NU Minta Pemerintah Bubarkan FPI! Setujukah Anda?


Ketua Umum PBNU, Said Aqil Miraj, meminta pemerintah agar segera membubarkan Front Pembela Islam (FPI). Menurut Said, permintaan ini sebenarnya sudah lama disampaikannya kepada Presiden Susilo Bambang Yudhoyono dan Menkopolhukam, Joko Suyanto.

"Sudah lama saya mengatakan pada presiden dan Pak Joko Suyanto untuk membubarkan kelompok radikal," ungkap Said di kantor PBNU, Jakarta Pusat, Rabu 7 Agustus 2013.

Karena, kata Said, tindakan-tindakan FPI ini justru merusak nama Islam. "Padahal Islam ini antikekerasan, antiradikalisme," ujar dia.

Tak hanya NU, semua tokoh dan DPR mendesak agar FPI dibubarkan. Desakan pembubaran FPI ini kembali mencuat setelah ormas itu bentrok dengan warga Kendal, Jawa Tengah, hingga mengakibatkan satu orang tewas, Kamis 18 Juli 2013. Organisasi ini dinilai kerap melakukan aksi kekerasan terhadap warga.

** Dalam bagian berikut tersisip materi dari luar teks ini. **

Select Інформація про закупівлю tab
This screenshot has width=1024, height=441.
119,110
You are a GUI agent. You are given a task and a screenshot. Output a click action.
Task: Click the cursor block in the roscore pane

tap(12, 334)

Aktivis islam yang kini jadi politisi Partai Demokrat Ulil Absar Abdala dulu juga pernah melontarkan pembubaran ini. Menurutnya sebagai organisasi, FPI sudah melakukan kekerasan sistematis, bukan sporadis. Kekerasan melawan hukum mengarah ke satu kelompok bukan bersifat random.

"Masalah membubarkan FPI masih ada keraguan dari pemerintah," ujar Ulil waktu itu. "Diperlukan tekanan masyarakat sipil untuk membubarkan."

Ketua Dewan Tanfidz FPI Surakarta Choirul RS menanggapi dingin wacana pembubaran organisasi kemasyarakatan pelaku tindakan anarkitis. "Tindakan anarkitis yang bagaimana? Tidak mudah membubarkan Ormas," ujarnya kepada wartawan beberapa waktu lalu.

Menurut dia selama ini FPI kerap difitnah terlibat dalam sejumlah aksi kerusuhan dan tindakan anarkis. Padahal menurutnya ini hanya sifat tegas terhadap kemaksiatan saja.

Choirul mengingatkan pihak-pihak terkait supaya tidak main asal tuduh. Apalagi sampai mendiskreditkan organisasi atau kelompok tertentu. Kecuali sudah ada bukti dan saksi yang kuat.